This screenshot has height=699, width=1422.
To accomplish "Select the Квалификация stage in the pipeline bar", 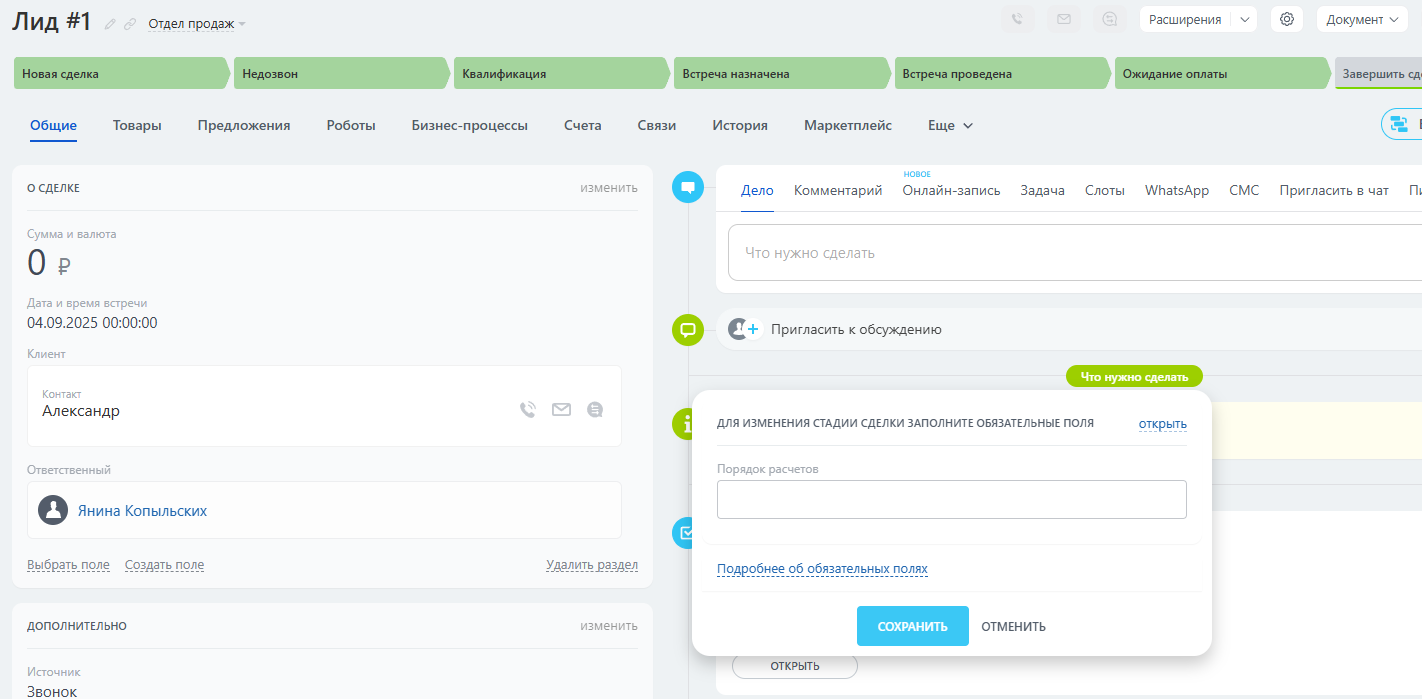I will [558, 74].
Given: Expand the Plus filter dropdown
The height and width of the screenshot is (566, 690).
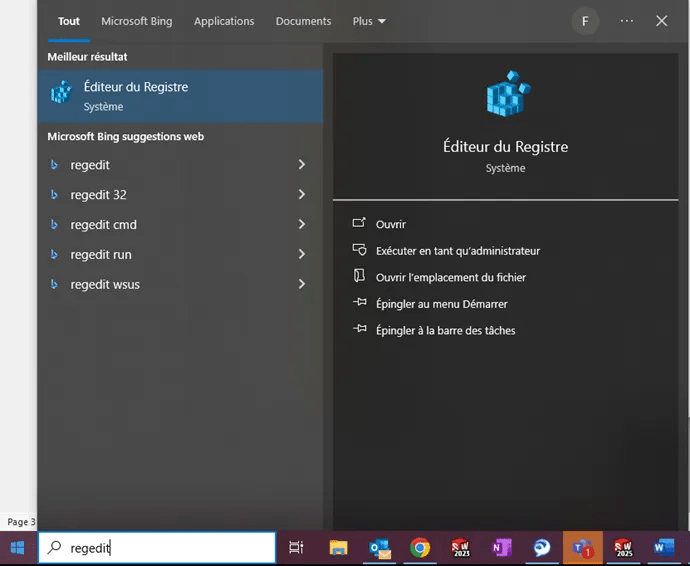Looking at the screenshot, I should point(369,21).
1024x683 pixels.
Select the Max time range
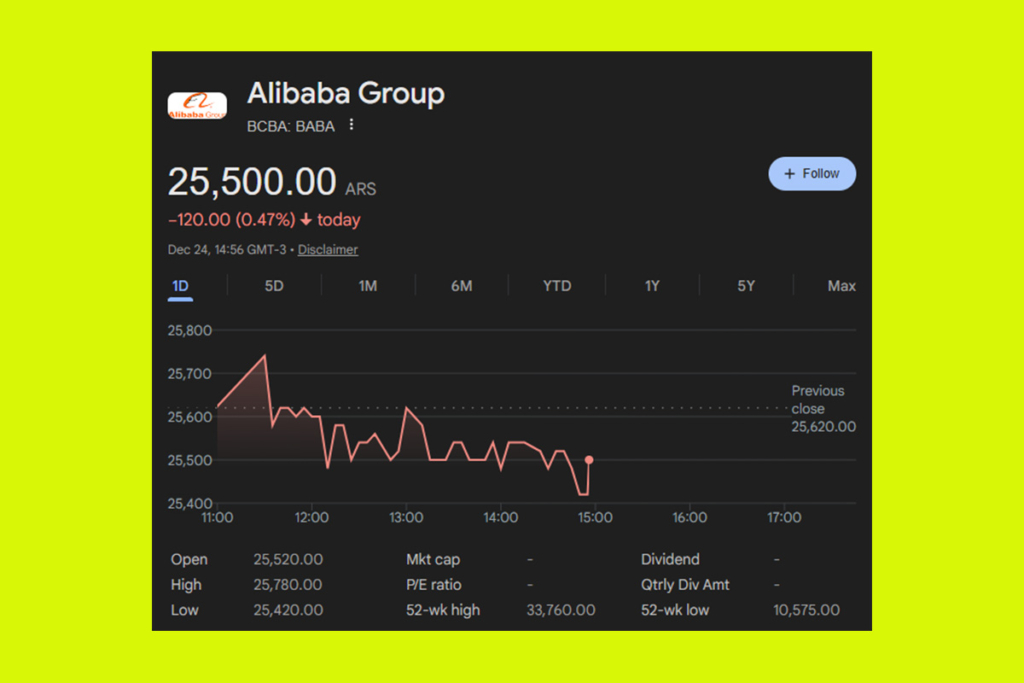(841, 286)
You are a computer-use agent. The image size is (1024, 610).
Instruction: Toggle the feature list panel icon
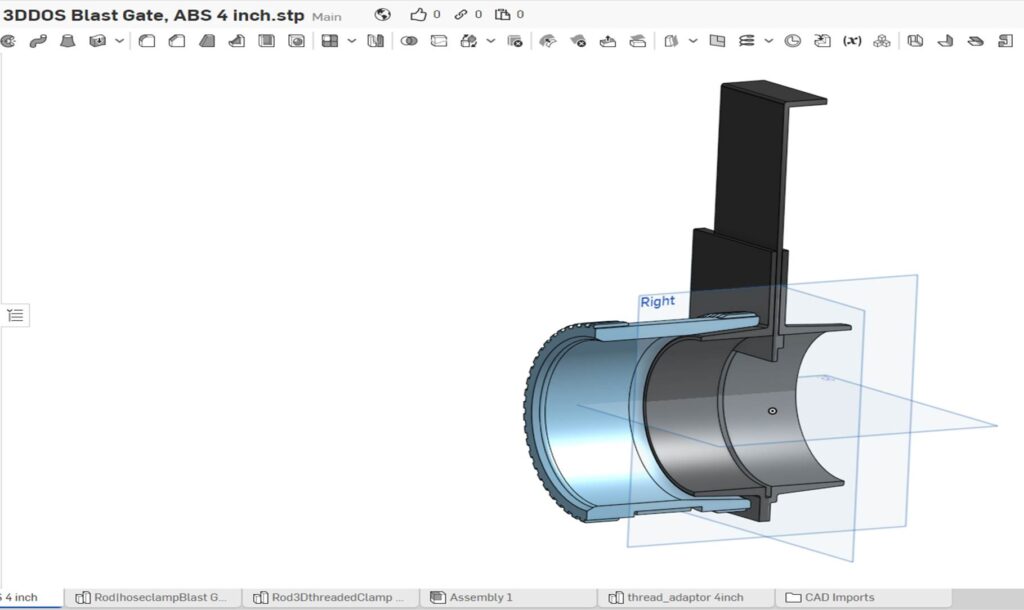(x=15, y=315)
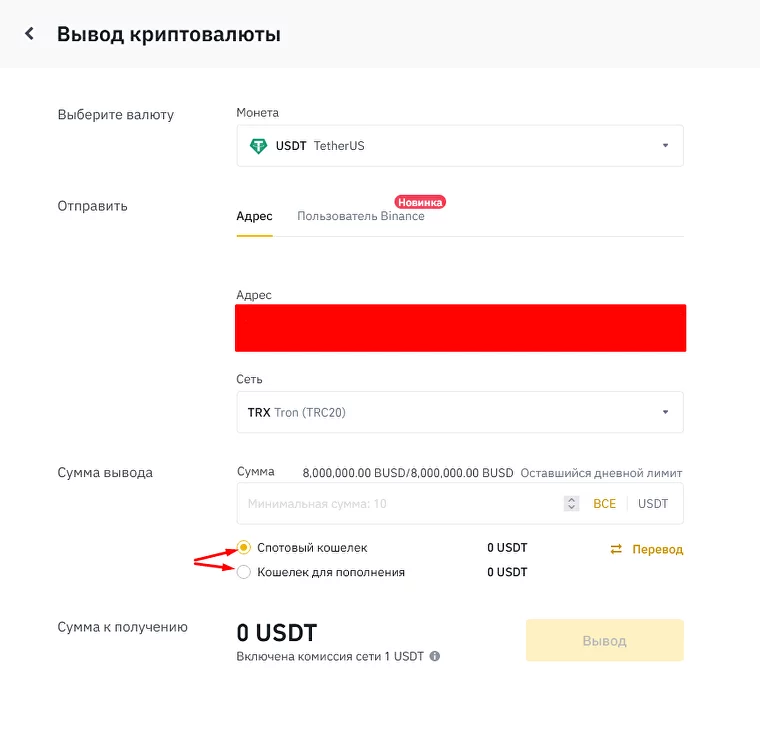
Task: Click the USDT unit label in amount field
Action: coord(653,504)
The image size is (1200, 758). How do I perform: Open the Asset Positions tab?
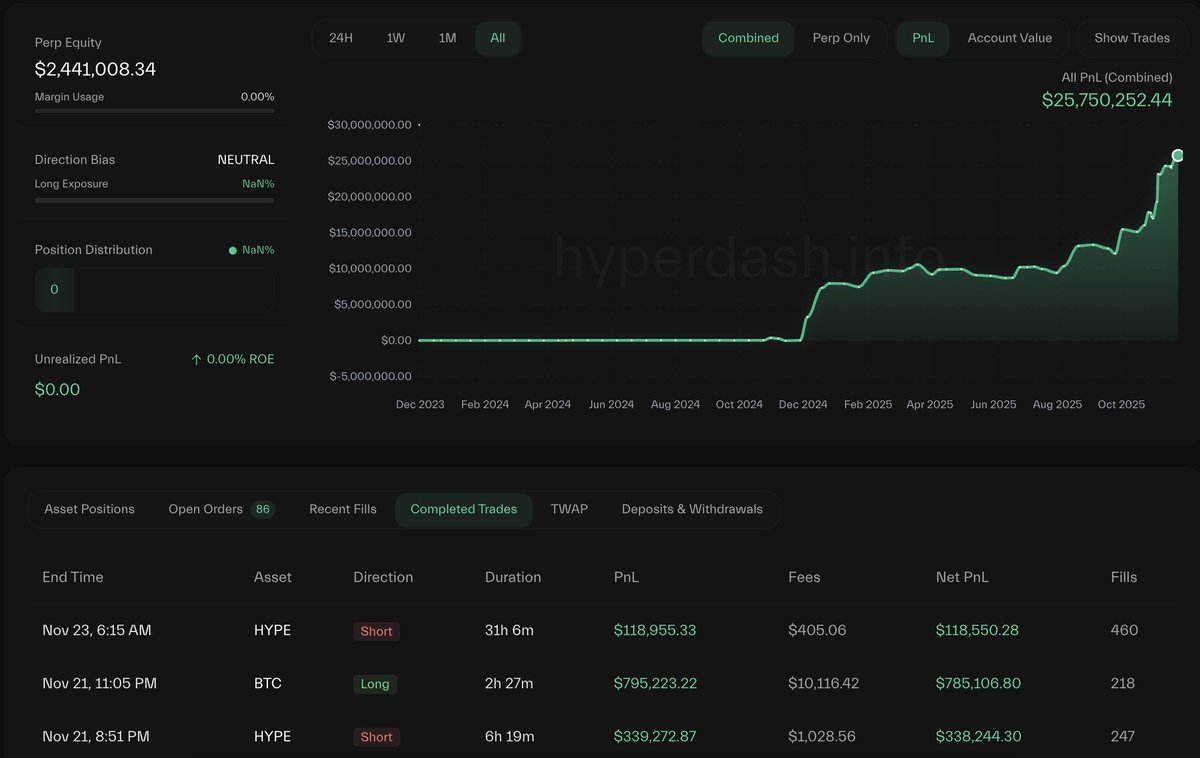pyautogui.click(x=89, y=509)
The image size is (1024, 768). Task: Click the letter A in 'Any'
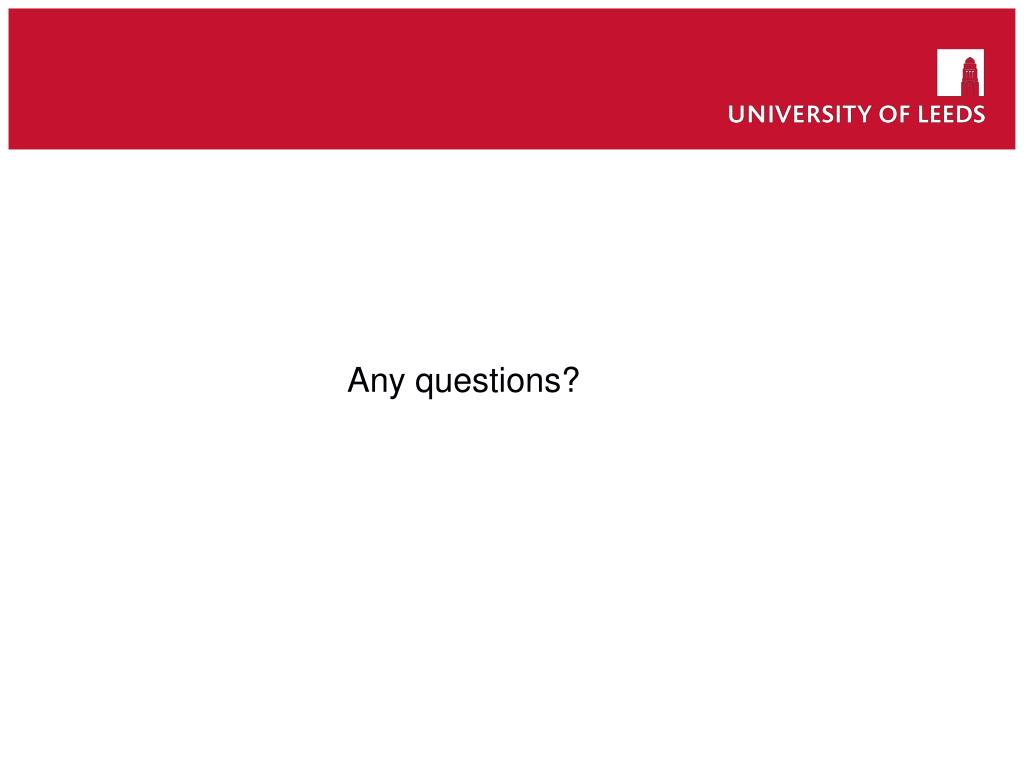359,379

########################################

Problem requirements: Retype, please, exactly the lines that begin with the one containing "The image size is (1024, 768)." and end at the last line of the entries above, both included, leaving out pictures.

Response area:
The image size is (1024, 768). Task: Click the letter A in 'Any'
359,379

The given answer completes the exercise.